Los economistas se ocupan de la renta pero ignoran las leyes sociales. Los estatistas como el gobierno actual desarrollan concentraciones enfermizas como la de los medios propios, el juego o la obra pública. Los grandes capitales son necesarios cuando así lo exige la producción, como es el caso de la energía, pero el pequeño comercio familiar no puede ni debe caer en manos de capitales de supuestos inversores que se comportan como destructores de la trama social. Entre la desmesura del Estado y la concentración de los privados, los ciudadanos vamos quedando reducidos a la situación de meros sobrevivientes de un capitalismo más adicto a las mafias que a las instituciones.

La ambición de ganancia no es el único motor del progreso. Desde ya que es más lógico en su desarrollo que las prebendas de la burocracia, pero una sociedad que crece en justicia necesita detener la desmesura de su Estado y la concentración de sus privados.  Mucho más una sociedad como la nuestra, donde el poder del Estado genera y distribuye más riquezas que el agro y la industria juntos.
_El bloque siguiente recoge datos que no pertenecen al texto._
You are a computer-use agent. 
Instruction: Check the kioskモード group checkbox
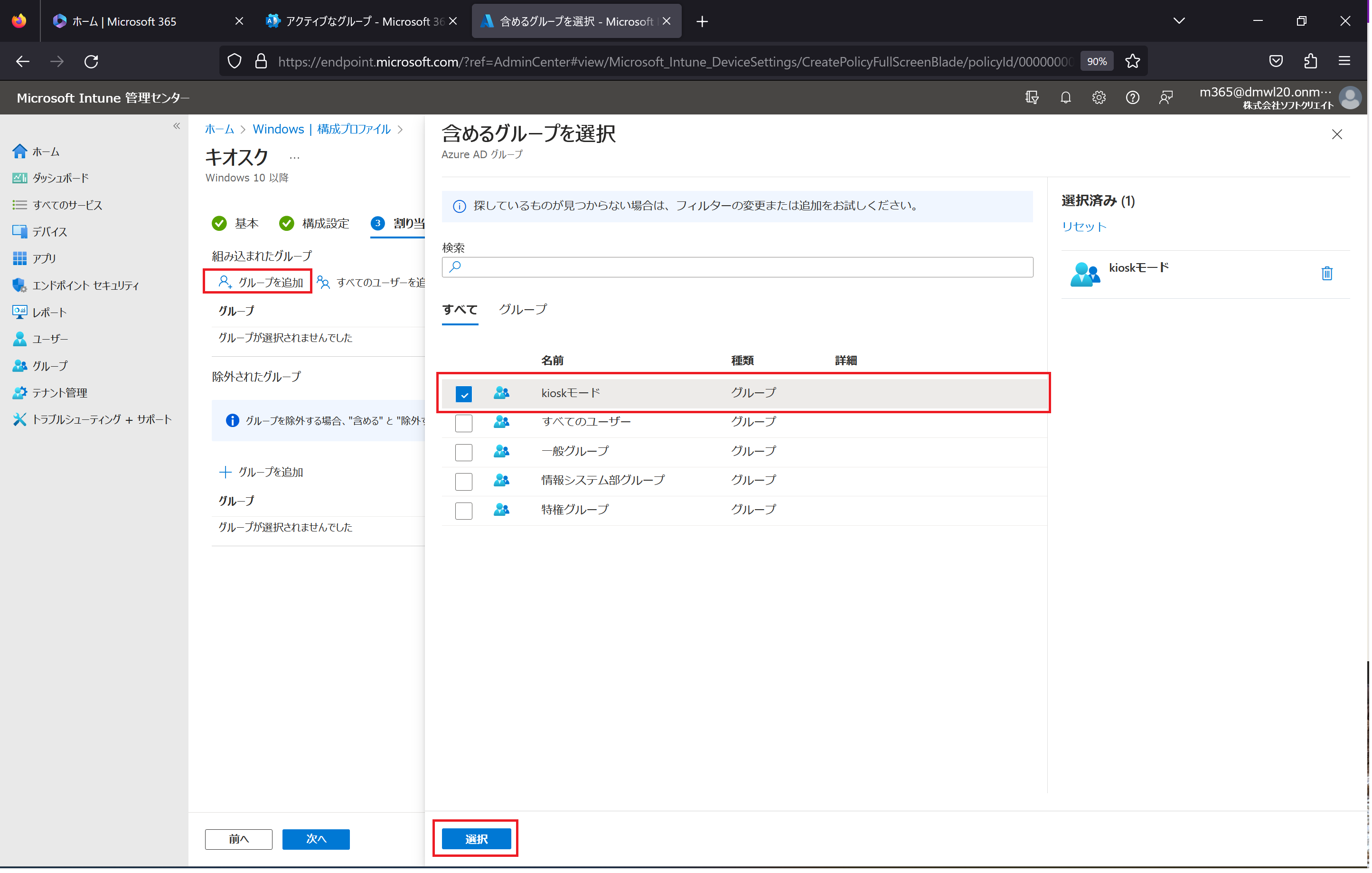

La sociedad necesita viviendas, pero eso implica un esfuerzo de mediano plazo. El gobierno, entonces, decidió fomentar la fabricación de automotores por ser un logro de más rápido resultados. Claro que, como carecemos de rutas y estamos en deuda con la energía y los combustibles, lo automotriz iba sin duda a terminar en frustración, en huelgas y fracasos. Pero los ayudó a pasar un veranito consumista.  Lo demás no les parecía importante.  Y gastaron fortunas en generar una prensa propia, un relato rentado y oficial donde no pudieran penetrar las fisuras de la realidad. Como tomar una foto del pasado y quererla convertir en espejo del presente. El Kirchnerismo no fue un modelo de sociedad sino tan sólo de autoritarismo. Un enorme Estado que construyó un aparato político en torno a sus prebendas. Termina con un final parecido al menemismo tan odiado. Otra nueva frustración: salimos de la inflación y el miedo al dólar en el primer gobierno de Néstor, retornamos en el de Cristina.  Tanto aplaudir el haber salido del drama de la deuda para terminar retornando a ella.  Tanto cacarear con una Suprema Corte digna para intentar el grotesco de “Justicia legítima”.
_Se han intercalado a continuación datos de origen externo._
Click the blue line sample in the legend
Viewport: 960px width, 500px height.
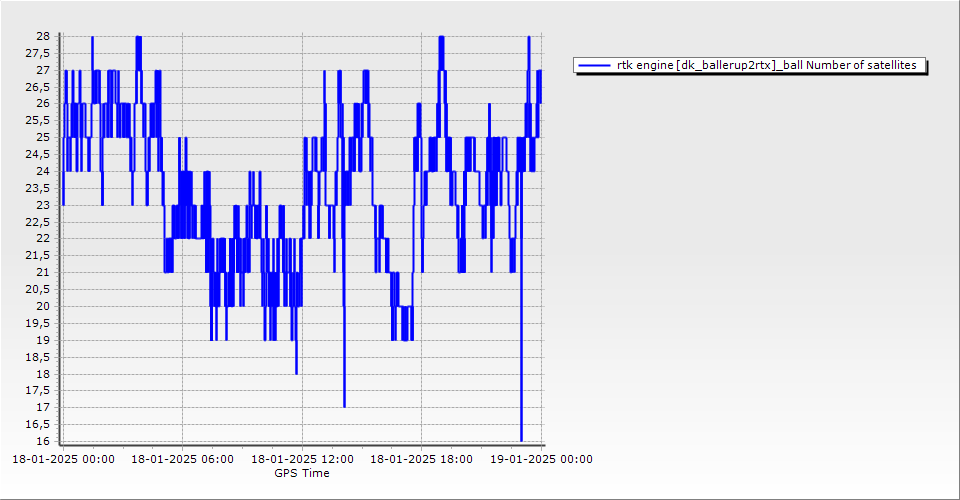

El Kirchnerismo retornó a todos los males de los que decía habernos liberado. Pero hay algo que debemos asumir y aprender: no por cambiar de gobierno, vamos a lograr superar esta triste sensación de fracaso. Necesitamos gestar un proyecto de sociedad, basado en un sólido compromiso político. Sólo la política entendida como madurez tanto de la dirigencia como de los votantes nos puede sacar de la crisis. Y bajarnos de las certezas para acostumbrarnos a las dudas. En especial, a dudar de nuestras propias propuestas. Cuando dejemos de tener salvadores de la patria habrá llegado el momento de asumir que únicamente lograremos salvarla entre todos. Esperemos estar cerca de alcanzarlo.

Cuando la Presidenta convoca a la unidad, queda claro que la imagina como una sumisión a su proyecto. La unidad es tan necesaria como la de asumir que la verdad no tiene dueño. Lo demás es poco democrático, y en este caso esa imposición no se disimula ni siquiera en el discurso. La unidad es necesaria, pero para ser válida necesita integrar a las demás visiones. La convocatoria  actual es nada más ni nada menos que una simulación del autoritarismo. En rigor, cuando la Presidenta convoca a la unidad está reiterando un simple llamado a profundizar la fractura.